このため、日本政府=安倍政権は裏でWHO(国連の専門機関で、日本は中国に次いで世界三番目の分担金国)に圧力をかけたと見られ、ダイヤモンド・プリンセス号は日本国外の洋上で乗客・乗員が新型コロナウイルスに感染したことにしてしまった。これは、同船が那覇港で入国手続きを行い、すでに国内の豪華客船であるという法的事実と矛盾している。これまでの経緯からすると、政府=安倍政権はの新型コロナウイルス対策の根本は、同ウイルス感染者数を見かけ上少なくして、東京オリンピック、パラリンピックを開催することに置かれているよう見える。菅義偉官房長官が回答する内閣記者会見では、「オリンピックと国民の生命・財産とどちらが大切か」を問い、「もちろん、国民の生命・財産です。これに支障が出るような状態になると、当然オリンピックの開催は中止します」との回答を引き出さなければならない。
新型コロナウィルスに効くワクチンの開発が根本的な解決策であるがその開発が困難な現状、もっとも有効な対策は、PCR検査を行い、陽性と判定された患者に適切な医療施設などで最適な医療措置を講じることである。ところが、そのPCR検査は現状、新型肺炎らしい症状に罹患し、緊急入院した患者にしか行われていない。また、政府=安倍政権の緊急対策でも医師が診断し、PCR検査が必要とした患者に対してのみPCR検査が可能というばかげた仕組みになっている。
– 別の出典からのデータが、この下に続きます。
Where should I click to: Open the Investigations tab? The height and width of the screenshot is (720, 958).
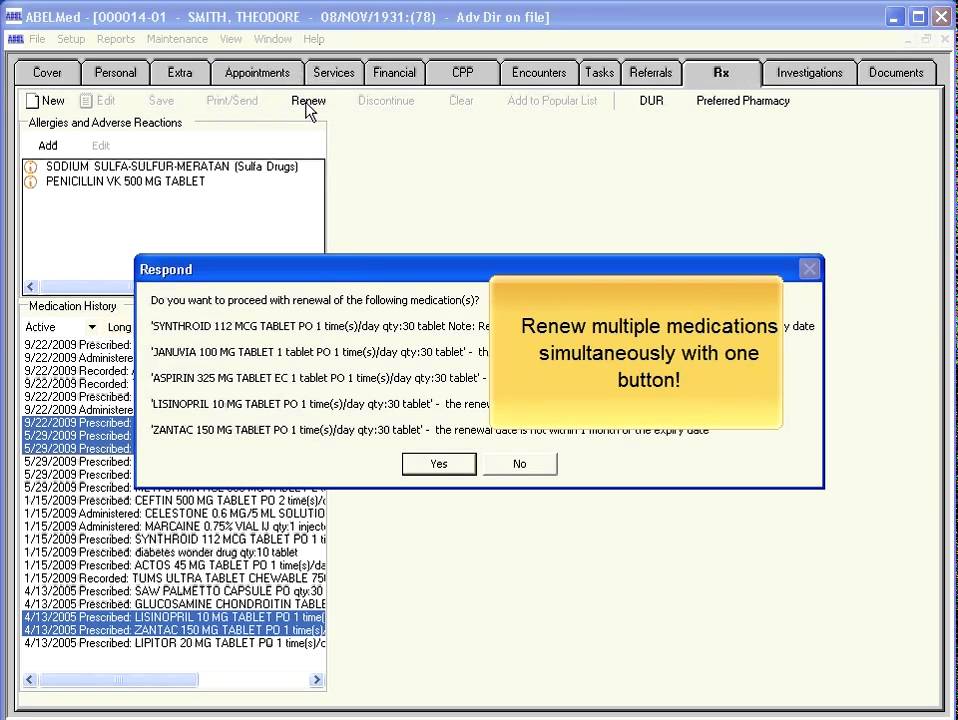[809, 73]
上昌広・医療ガバナンス研究所理事長が2月26日のTBS番組「News23」で発言したところによると、「軽い症状の人がふだん通り(公共交通機関に乗って入社、出社し)働いて(会社内と公共交通機関など)周囲に(ウイルスを)まき散らす。従って、そういう方々に正確に診断することは本当に大切なこと」「高齢の持病をもった方で亡くなっている。弱い患者さんがわかっている。そういう人には早く診断して、早く治療しないといけない。最近になって、効く薬がわかってきている。どうして入院を要する肺炎まで待たなきゃいけないのか。これは医療倫理にかかわる問題。常識では(厚生労働省がPCR検査を拒否することは)常識ではあり得ない」と指摘。また、日本には民間の検査会社が100社あってそれぞれ検査施設を複数有していることから、900の検査施設があり、各検査施設で1日に100人検査できるとすると、日本全体では1日で9万人ほど検査専門技師により正確な検査ができるということである。
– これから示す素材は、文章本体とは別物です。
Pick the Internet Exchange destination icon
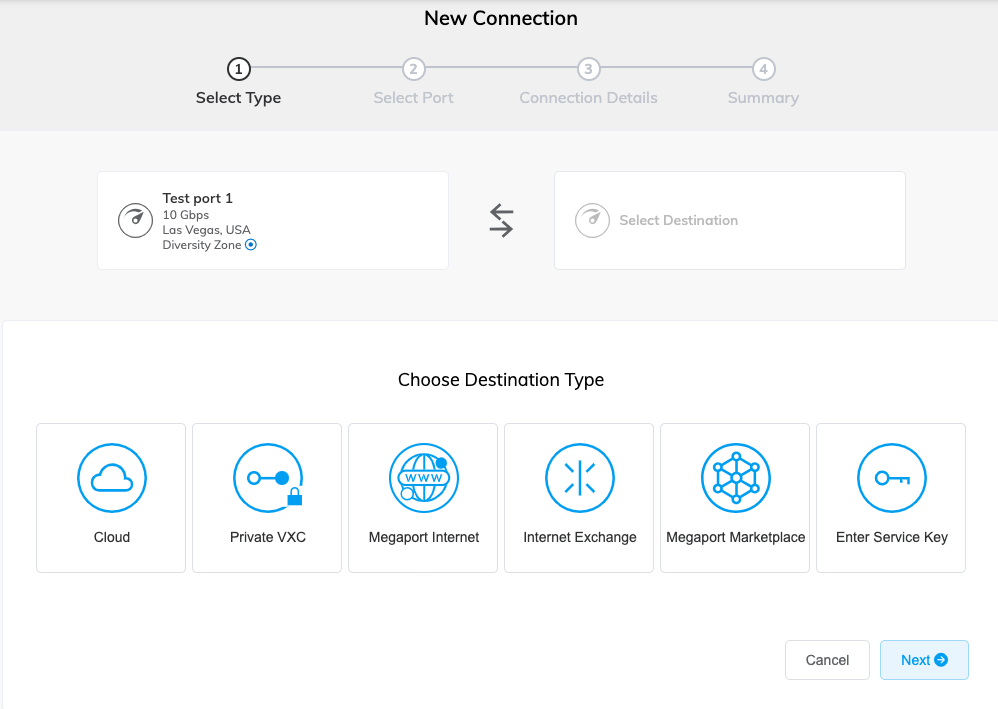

だから、取り敢えずは院内感染が危惧される医療機関、高齢者養護施設からPCR検査を行い、さらには、PCR検査を希望する国民に対しては医療機関を通して自由に検査が受けられる体制(検査費用面では保険適用かつ自己負担の一部は財政から支出する国庫負担にする)を整えるべきだ。ところが、2月29日に掲載された朝日新聞の首相記者会見によると、安倍首相は「検査、医療体制を構築し、すべての患者がPCR検査を受けることができる十分な検査能力を確保する」と、「患者」の定義は明らかにしていない不十分な記者会見で、検査対象が自覚症状のある「患者」に限るとの姿勢を崩していない。
自覚症状はないがPCR検査をすれば陽性と判定される国民による感染拡大防止策を講じることが急務である。北海道で感染者数が多いのは、2011年4月から2019年2月まで2期8年夕張市長(第18代)を務めた鈴木直道知事が先頭に立ち、自治体の判断でPCR検査体制を強化しているからだ。検査人数が多くなれば当然、陽性の感染者数も多くなる。韓国で感染者数が多いのは、文在寅(ムン・ジェイン)大統領がそうしているからだ。新型コロナウィルスも生き物だから、ヒトの体内に入らなければ「栄養」を取れなくなり、死滅せざるを得ない。思い切った予算措置を講じて、PCR検査体制を大幅緩和・拡充するべきである。
※追伸
植草一秀氏のメールマガジン第2566号によると、スイスの製薬会社ロシュ・ホールディングが新型コロナウイルス感染を簡単に判定できる商業用医療検査ツールを開発したという。これについてのニュースを米国の大手通信会社ブルームバーグが報じている。中国に投入することになっている。なお、同氏は日本で感染者数として厚生労働省が公表し、マスコミが報道される数字は、あくまでも感染確認者数であって、実際の感染者数はこれよりはるかに多いと指摘しているが、サイト管理者も同感である。